What you are asked to do: In the forum thread about consumption addiction, how much does the commenter speed up lectures while playing FreeCell?

Extracted text:
========================
Consumption Addiction - rythie
http://phuu.net/2012/03/28/consumption-addiction.html
======
drostie
Ah, the good old Wikipedia Effect. I think we could phrase it more precisely
like this: when following anything anecdote-like, your mind becomes unaware of
the causal process of following connections, and perhaps even unaware of the
time spent doing so (although that might be more of an effect of Flow[1]).

If anything, this article is too shallow: I have actually gone past the
consumption level and into a further abyss, at times. What I mean is, it's
possible to crave an even deeper high, and to receive one.

The "trick", if self-destructive behavior can be called that, is that your
brain has many different centers, like a language center and an audio center
-- some of which are mostly idling while you're consuming information. You can
use those zones to consume other information. So, like, I will sometimes play
FreeCell (or solve other logic puzzles) while watching a lecture sped up by
33% to eliminate the time wasted by the "ums". The only limitation is
eyestrain from staring at a screen too long and that feeling you get after
about half an hour of delicious "too-much-ness".

Not all of the mechanisms of addiction transfer. So, here is one of the
central mechanisms of addiction, the mechanism of escalation: an addict
consumes Z in order to feel better in some sense -- a rush or an altered
mental state -- but as time goes on, they build up a tolerance. They stop
consuming Z to feel better. They start consuming Z to feel _normal_ instead.
========================
Listing:

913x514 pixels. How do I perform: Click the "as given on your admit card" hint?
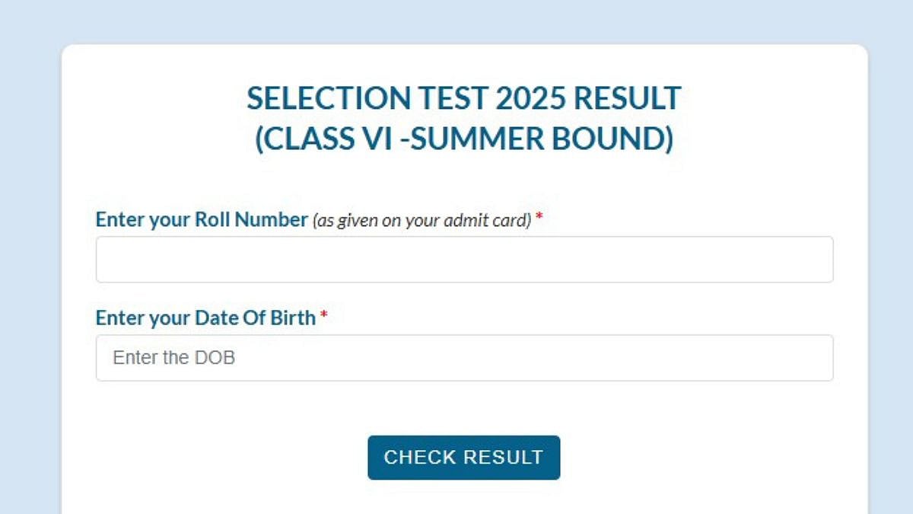[422, 221]
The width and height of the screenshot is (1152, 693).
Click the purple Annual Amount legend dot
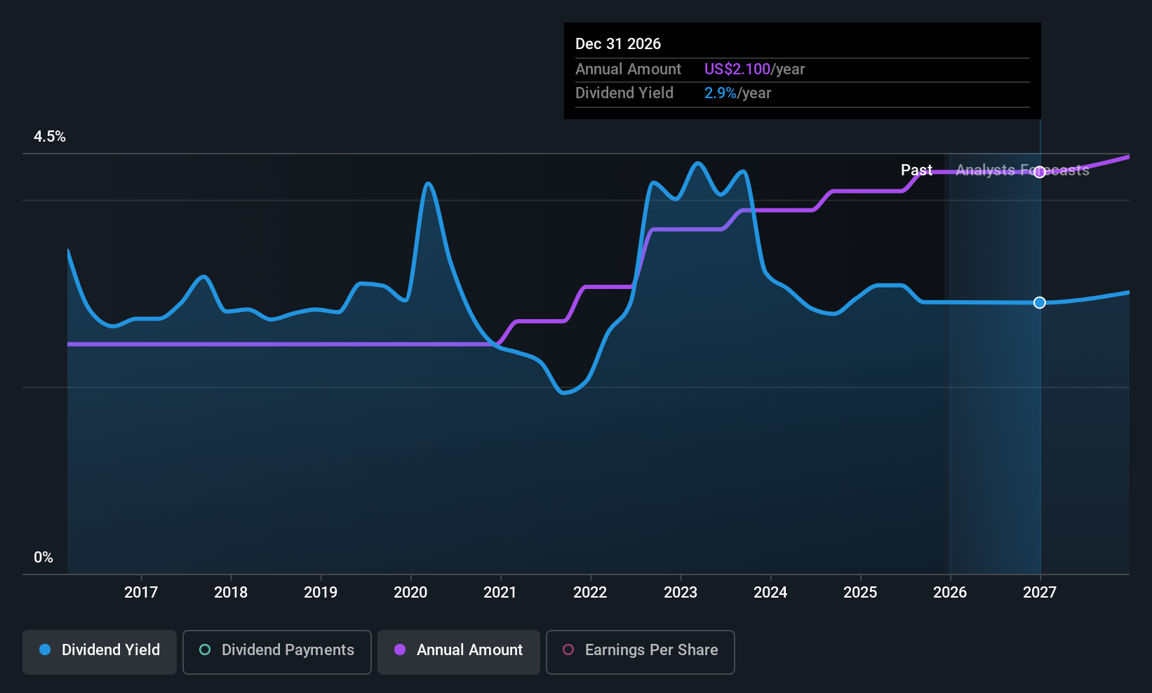[400, 650]
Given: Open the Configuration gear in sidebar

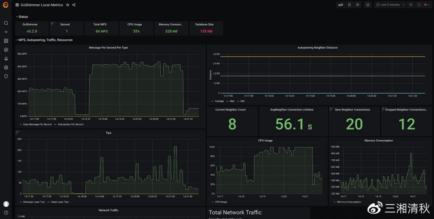Looking at the screenshot, I should click(6, 67).
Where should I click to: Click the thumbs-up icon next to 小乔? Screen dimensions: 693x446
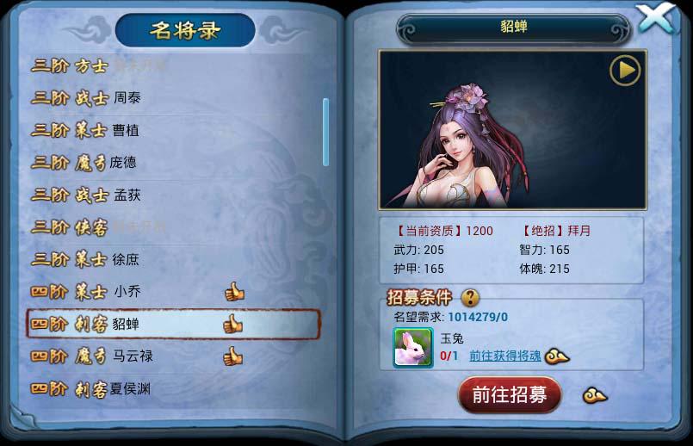[234, 292]
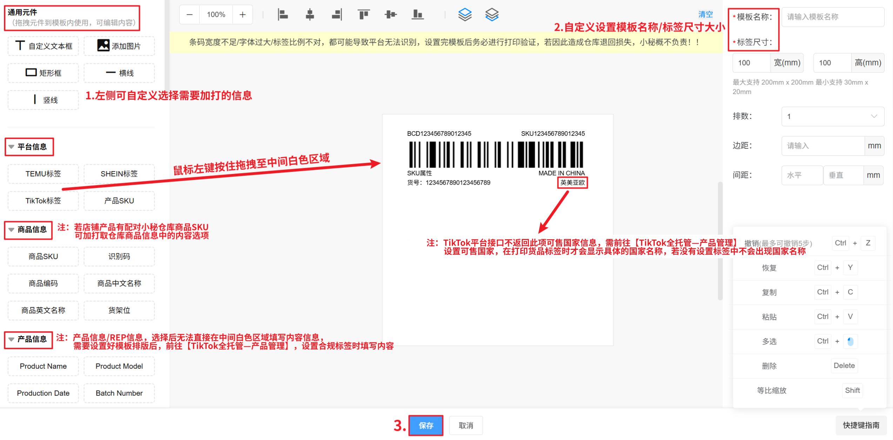
Task: Select the TikTok标签 element
Action: [x=43, y=201]
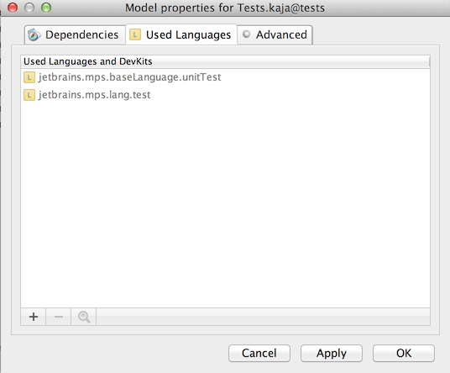Click the green zoom window button
This screenshot has width=450, height=373.
point(46,8)
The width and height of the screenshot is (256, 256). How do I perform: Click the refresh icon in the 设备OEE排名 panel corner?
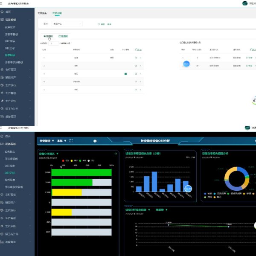(116, 154)
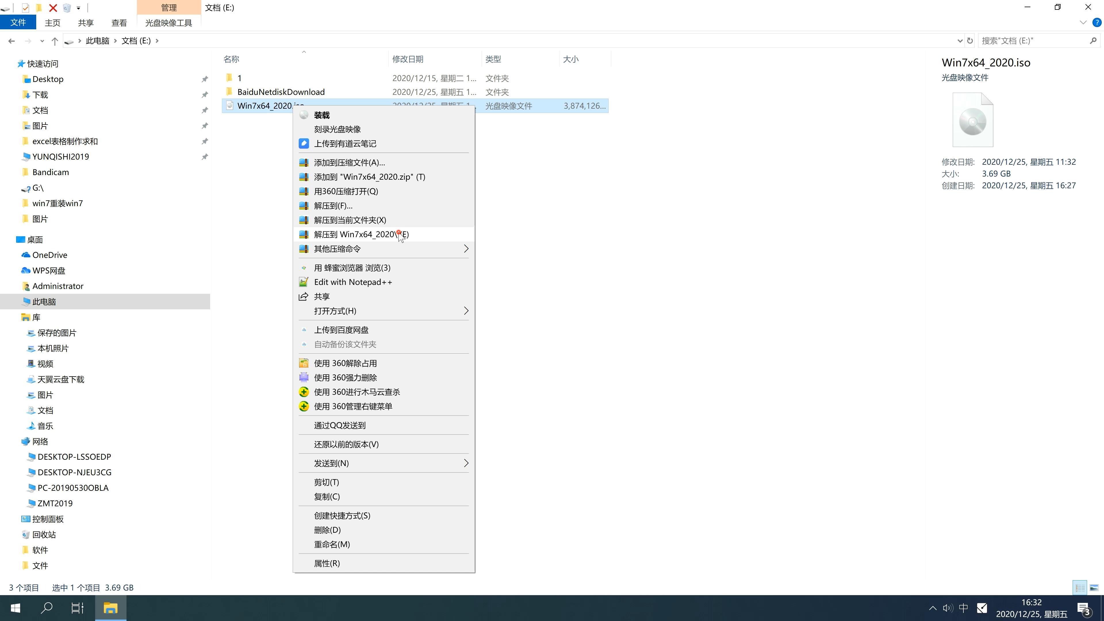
========================
Solution for this problem: By 33%.